Era prevedibile che sulla donna iraniana condannata a morte per concorso nell’omicidio del marito e per adulterio, si scatenasse l’abituale campagna stampa contro un Paese che, in definitiva, ha una sola colpa: quella di essere annoverato fra i nemici dell’Occidente.
Le leggi islamiche sono, difatti, in vigore anche in altri Passi, dove vengono applicate con lo stesso rigore senza che questo scateni campagne umanitarie che urterebbero la sensibilità e la suscettibilità di governi amici dell’Occidente.
L’Arabia saudita, dove la sharia è legge di Stato, non è mai stata oggetto di attacchi politici e mediatici da parte dei Paesi occidentali per i quali, evidentemente, i diritti umani vanno difesi solo in quei posti dove le contingenze politiche lo richiedono.
Nessuno ha mai visto i politici italiani e la stampa mobilitarsi contro l’uso di far sfilare una donna nuda per le strade, come in uso in certe zone del Pakistan, amico degli Stati uniti, per punirla di comportamenti sessuali illeciti.
Lunga sarebbe la lista delle pene inflitte alle donne nei Paesi governati dagli amici e dagli alleati degli Stati uniti, delle quali nessuno osa parlare e, tantomeno, chiede di condannare.
Ma, quello che qui interessa è porre in rilievo come si usa una tragedia umana, come quella che coinvolge una donna, per un uso politico fingendo di non sapere che la condannata è stata giudicata da un Tribunale, nel rispetto dei suoi diritti alla difesa, che ha ammesso le sue responsabilità, che è detenuta da quattro anni, che, infine, se sarà uccisa pagherà per le sue colpe dinanzi alla giustizia del suo Paese di cui lei conosce le leggi e le pene.
Quante donne, in Italia ed in Europa, negli stessi giorni in cui scattava la mobilitazione politica e mediatica per la donna iraniana, sono state uccise per motivazioni varie e in modi diversi?
La differenza fra queste donne e quella iraniana è che loro sono state “giustiziate” innocenti, senza colpa, vittima di una barbarie che la giustizia occidentale non riesce più a contenere, per il massimo delle sue leggi, per la mancanza di senso della giustizia per il quale oggi l’assassino ha il diritto di ritornare nella società e riprendere il suo posto, dopo aver scontato una pena che spesso è irrisoria.
Alle donne italiane è rimasto il dovere di morire,ai loro assassini il diritto di vivere per essere recuperati alla società civile!
E’ un incitamento alla violenza ed all’omicidio, questo modo di intendere la giustizia per la quale i morti hanno il torto di essere morti, e i vivi che li hanno ammazzati hanno il diritto di “rifarsi una vita” perché, purtroppo, qualche anno di galera devono ancora farglielo fare, anche se stanno tentando di tutto per risparmiargli anche quello.
La vicenda tragica della donna iraniana ci pone dinanzi all’evidenza di due modi diametralmente opposti di concepire la giustizia: quello iraniano, dove chi uccide può essere ucciso, e quello italiano dove chi ha ucciso viene intervistato in televisione e, alla fine, gli fanno anche il film.
Inoltre, in Iran, secondo la legge islamica, la donna può salvarsi se i familiari della vittima le concederanno il loro perdono, perché solo a questi ultimi è riconosciuto il diritto di perdonare, mentre da noi lo rivendicano e lo esercitano direttori di carcere, magistrati di sorveglianza, politici e giornalisti, nessuno dei quali ha mai conosciuto la vittima.
Quante volte abbiamo ascoltato le parole accorate dei familiari delle vittime chiedere giustizia?
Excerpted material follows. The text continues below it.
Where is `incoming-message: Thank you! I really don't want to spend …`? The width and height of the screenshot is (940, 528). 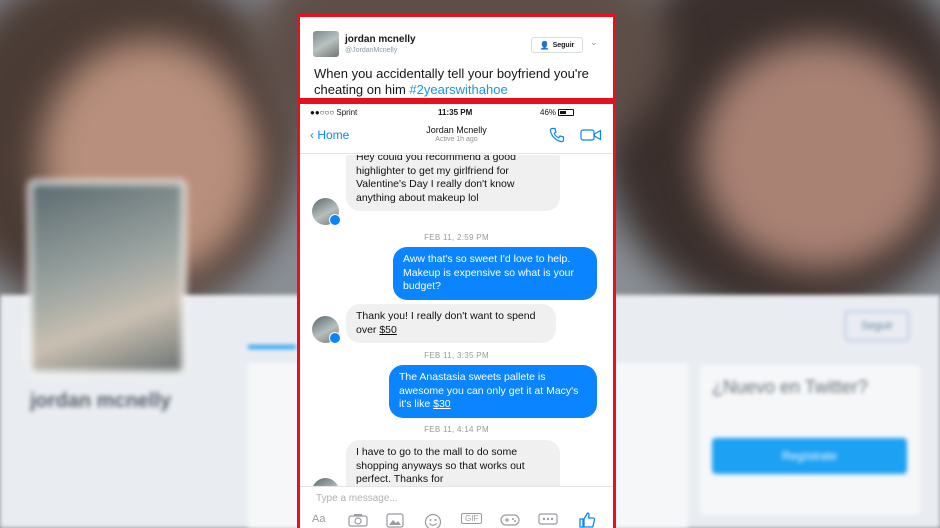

Quanto volte li abbiamo sentiti recriminare perché gli uccisori dei loro cari erano già tornati in libertà, protervi ed arroganti?
Prendiamo, quindi, esempio dalla vicenda umana della donna iraniana per la quale non facciamo fatica ad esprimere l’augurio che possa comunque vivere, per riflettere sulle condizioni della nostra giustizia e del modo con il quale difende le donne.
Quanti uomini per i quali sparare, accoltellare, strangolare una donna è stata cosa facile, spiegandola con i motivi passionali, quasi che si possa far credere che sia l’amore ad indurre ad uccidere e non l’odio, si sarebbero fermati dinanzi alla prospettiva di essere a loro volta uccisi?
Nessuno pubblicizza il fatto che ad occuparsi del codice penale in Afghanistan, ci sono esperti italiani che lì fanno l’esatto contrario di quello che fanno qui: difatti, il codice penale afghano prevede la pena di morte e la fustigazione, che evidentemente sono ritenute compatibili con la civiltà di quel popolo.
Dato che l’Afghanistan attuale è sotto il controllo americano e della Nato, tutto appare lecito, compresa la condanna a morte e la fustigazione delle donne, comminate con l’avallo dell’Italia.
La falsità della politica e della stampa è cosa nota, ma si potrebbe cominciare a chiedere che si ristabilisca qui la giustizia, oggi inesistente.
Si potrebbe iniziare a pretendere che la difesa delle donne e dei loro corpi violati e maltrattati si faccia qui con lo stesso rigore che esiste in quei Paesi dove la vita umana ha ancora valore, dove non si può impunemente uccidere degli innocenti e dove ancora oggi si paga con giusta severità la violenza esercitata sulle donne.
Si, perché oggi si strepita per la vita della donna iraniana, ma da sempre si tace sulle condanne a morte degli uomini che hanno ucciso e violato delle donne.
Non sarebbe sbagliato proporre un referendum femminile per decidere quali pene infliggere ai carnefici delle donne. Le prime ad uscirne condannate sarebbero la politica e la giustizia attuale.
E, magari, per la prima volta, vedremo in televisione apparire qualcuno che dichiari come sia prioritaria la difesa della vita delle nostre donne innocenti, rispetto a quella di una donna colpevole di omicidio in un Paese lontano.
Sarebbe un primo decisivo passo per resuscitare la giustizia in Italia ed innalzare una prima, concreta barriera a difesa delle nostre donne.